Records excerpted from a collection:
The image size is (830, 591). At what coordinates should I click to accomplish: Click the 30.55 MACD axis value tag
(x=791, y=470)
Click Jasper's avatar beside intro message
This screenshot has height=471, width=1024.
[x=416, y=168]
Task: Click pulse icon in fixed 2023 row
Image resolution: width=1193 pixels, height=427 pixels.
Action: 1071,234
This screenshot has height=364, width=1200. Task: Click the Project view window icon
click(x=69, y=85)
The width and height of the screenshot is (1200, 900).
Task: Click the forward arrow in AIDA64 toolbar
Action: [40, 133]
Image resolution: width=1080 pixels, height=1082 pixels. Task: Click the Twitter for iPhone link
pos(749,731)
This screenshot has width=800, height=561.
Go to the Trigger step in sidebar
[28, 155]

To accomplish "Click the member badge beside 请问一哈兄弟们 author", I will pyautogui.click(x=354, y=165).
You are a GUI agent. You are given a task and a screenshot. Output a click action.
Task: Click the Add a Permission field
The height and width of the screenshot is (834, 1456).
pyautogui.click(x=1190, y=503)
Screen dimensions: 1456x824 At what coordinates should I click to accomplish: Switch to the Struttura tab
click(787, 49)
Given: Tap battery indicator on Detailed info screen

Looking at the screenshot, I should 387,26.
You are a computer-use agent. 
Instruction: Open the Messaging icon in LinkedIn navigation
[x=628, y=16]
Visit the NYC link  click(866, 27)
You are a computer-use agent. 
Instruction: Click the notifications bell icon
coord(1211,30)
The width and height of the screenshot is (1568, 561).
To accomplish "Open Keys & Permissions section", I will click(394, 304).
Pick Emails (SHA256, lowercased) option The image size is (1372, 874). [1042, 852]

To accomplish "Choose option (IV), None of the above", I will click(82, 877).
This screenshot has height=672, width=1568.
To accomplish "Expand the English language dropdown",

* **GIVEN INSTRUCTION**
Quote the lines from the line with "Task: Click pulse icon in fixed 2023 row" up to and including the line with "Action: 1071,234", keeping each line as it stands.

* **RESPONSE FOR THIS EXERCISE**
Task: Click pulse icon in fixed 2023 row
Image resolution: width=1193 pixels, height=427 pixels.
Action: 1071,234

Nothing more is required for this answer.